Letak Gereja Isa Al Masih, misalnya, berjarak sekitar 500 meter dari Gereja Sidang Jemaat Allah. Nah, hanya 150 meter dari gereja, terdapat Musala Al Iman. Sekitar 250 meter dari Musala Al Iman ada Gereja Pantekosta. Tak jauh dari Gereja Pantekosta berdiri Vihara Dharma Sasana.

“Meski berdekatan, warga saling menghormati ketika pemeluk agama satu dan yang lain melaksanakan ibadah. Masyarakat Getas hidup rukun dan saling menghormati,” kata Dwiyanto. Rumah peribadatan di Desa Getas saat ini terdiri ada masjid (14), gereja (8) dan wihara (11).

Luas wilayah Desa Getas 815 hektare yang terdiri dari sepuluh dusun. Yakni, Dusun Getas, Kemiri, Nglarangan, Banyuurip, Krecek, Porot, Cendono, Glethuk, Pingapus, dan Selorejo.
Jarak dari kota kecamatan menuju Getas sekitar 5 km. Sedangkan jarak Getas dari kota kabupaten sekitar 25 km.

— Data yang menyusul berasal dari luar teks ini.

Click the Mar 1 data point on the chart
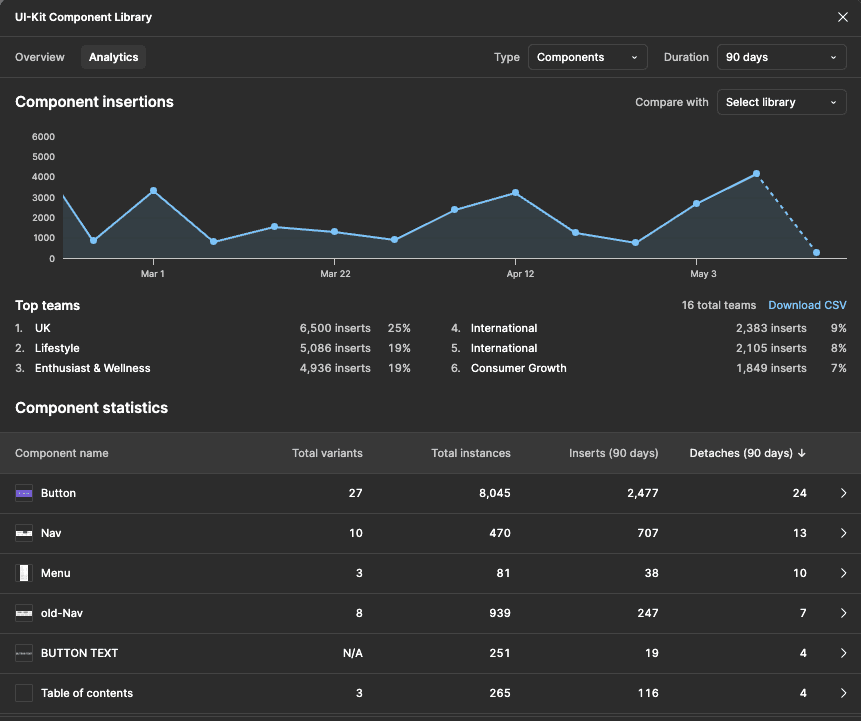coord(152,190)
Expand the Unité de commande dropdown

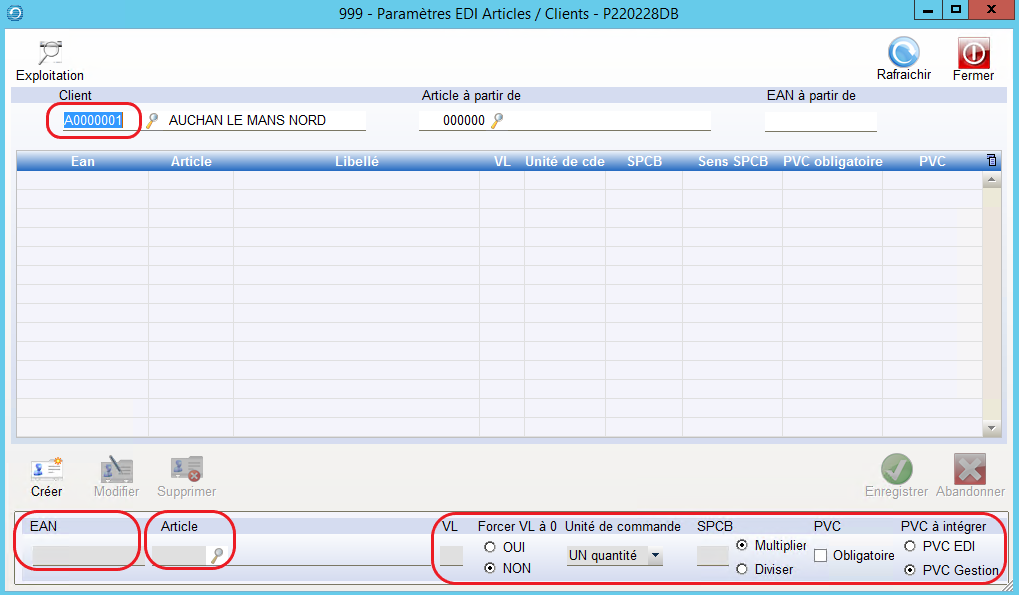(x=654, y=556)
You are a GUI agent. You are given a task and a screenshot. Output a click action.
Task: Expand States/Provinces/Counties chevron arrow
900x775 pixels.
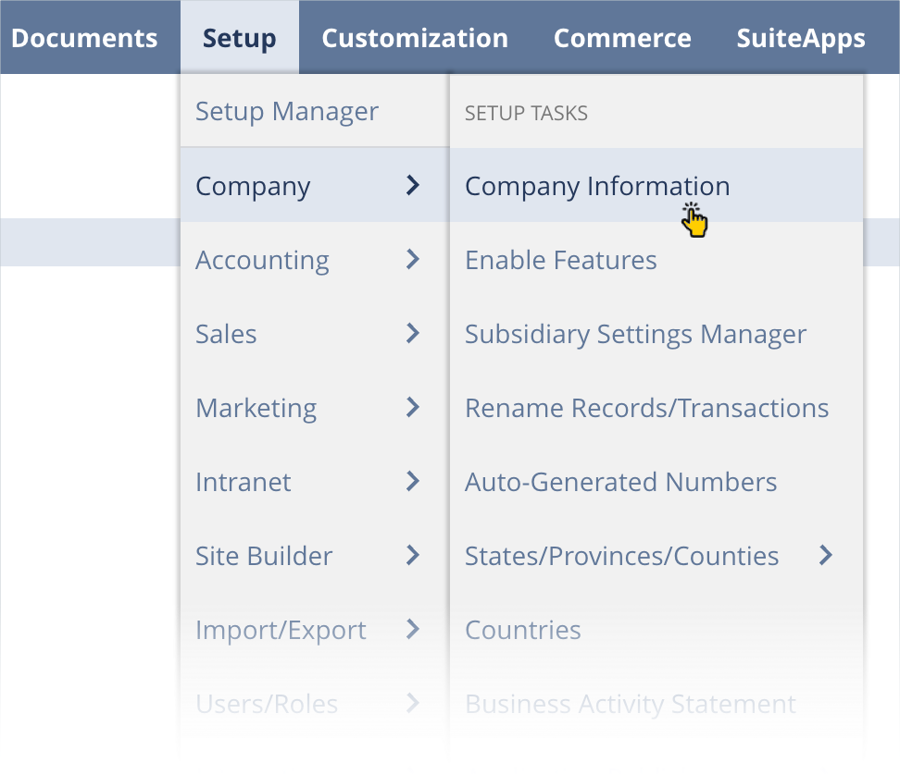click(x=826, y=555)
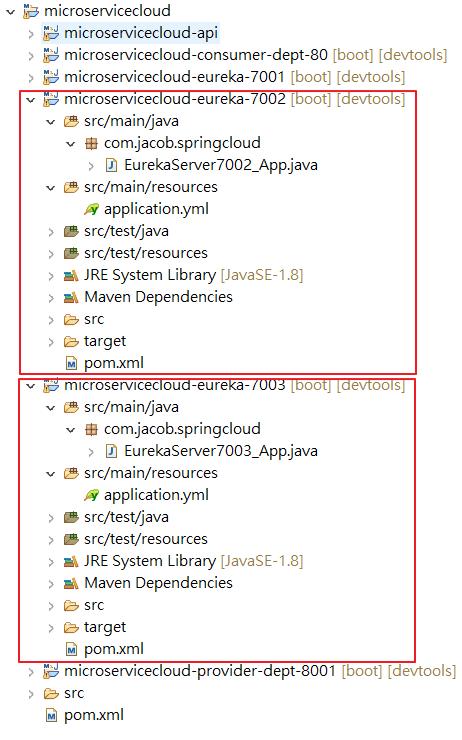
Task: Click the src/test/java source folder icon in eureka-7002
Action: pyautogui.click(x=71, y=231)
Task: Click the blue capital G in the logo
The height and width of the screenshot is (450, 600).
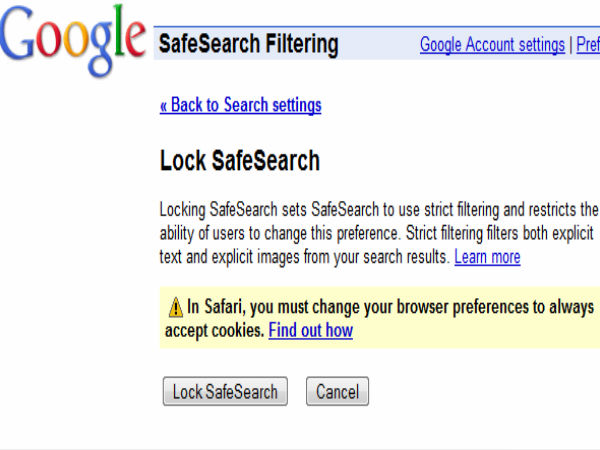Action: (17, 34)
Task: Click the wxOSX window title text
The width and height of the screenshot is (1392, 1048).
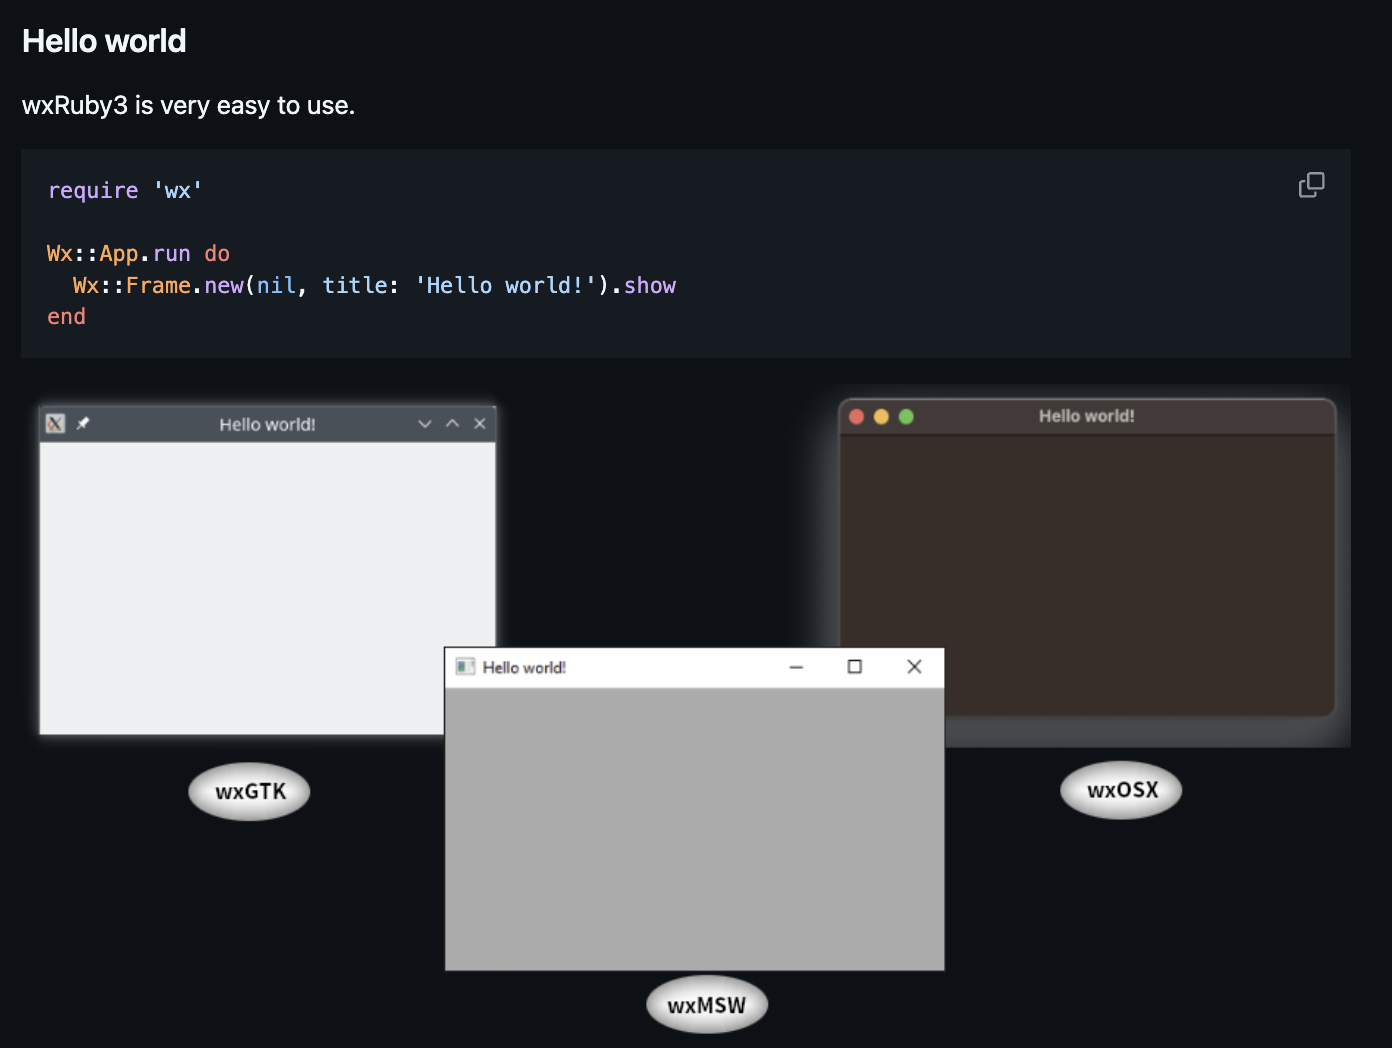Action: pyautogui.click(x=1086, y=416)
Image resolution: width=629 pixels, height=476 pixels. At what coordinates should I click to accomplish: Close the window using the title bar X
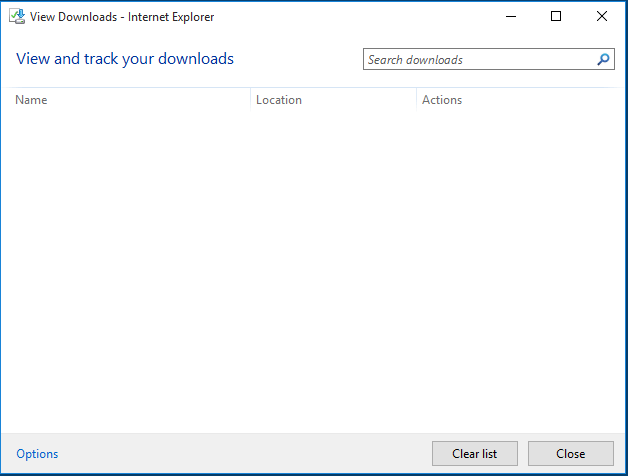tap(602, 16)
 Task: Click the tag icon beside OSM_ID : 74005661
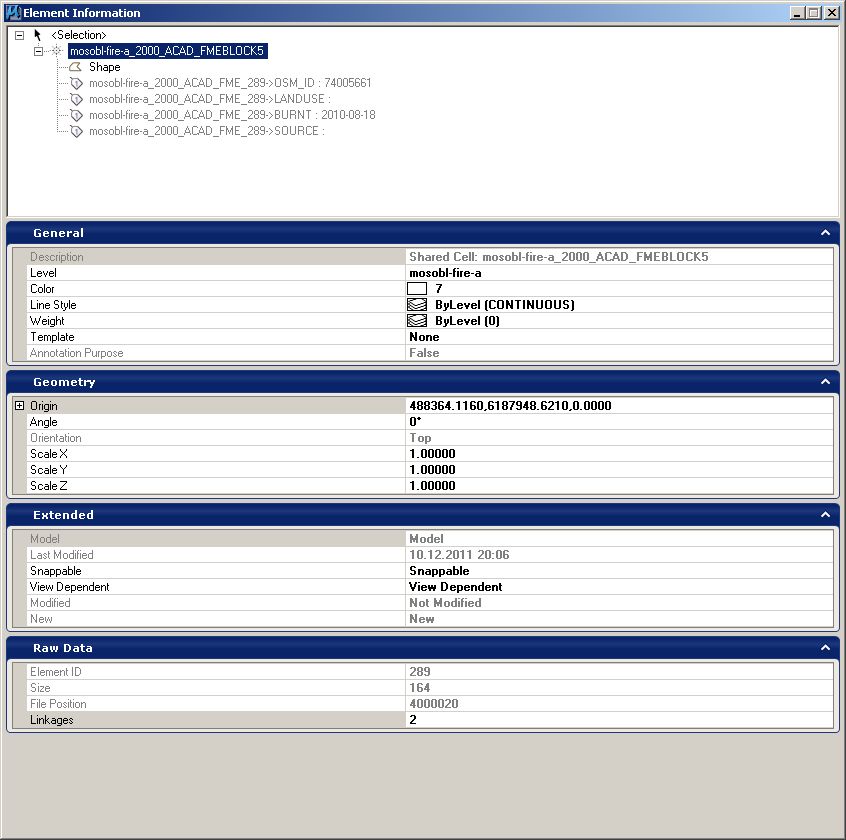tap(76, 83)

Topografi Getas yang terletak di lereng gunung dan berbukit menjadikan udara di desa itu sejuk, bahkan dingin. Rata-rata penduduk Desa Getas bekerja sebagai petani dan peternak.

Untuk warga yang sudah sepuh memang rata-rata hanya lulusan sekolah dasar. Sedangkan untuk kalangan remajanya banyak lulusan SMA, bahkan perguruan tinggi.

Getas dihuni oleh 4.004 jiwa dengan rincian pemeluk Islam sebanyak 1.742 jiwa, Kristen (769), Katolik(12), dan Buddha (1.481). “Sudah diwejang sejak dulu oleh leluhur kita di sini, bahwa perbedaan yang ada tidak boleh membuat masalah. Justru harus tolong-menolong,” kata Kaur Kesra Desa Getas, Nasrudin.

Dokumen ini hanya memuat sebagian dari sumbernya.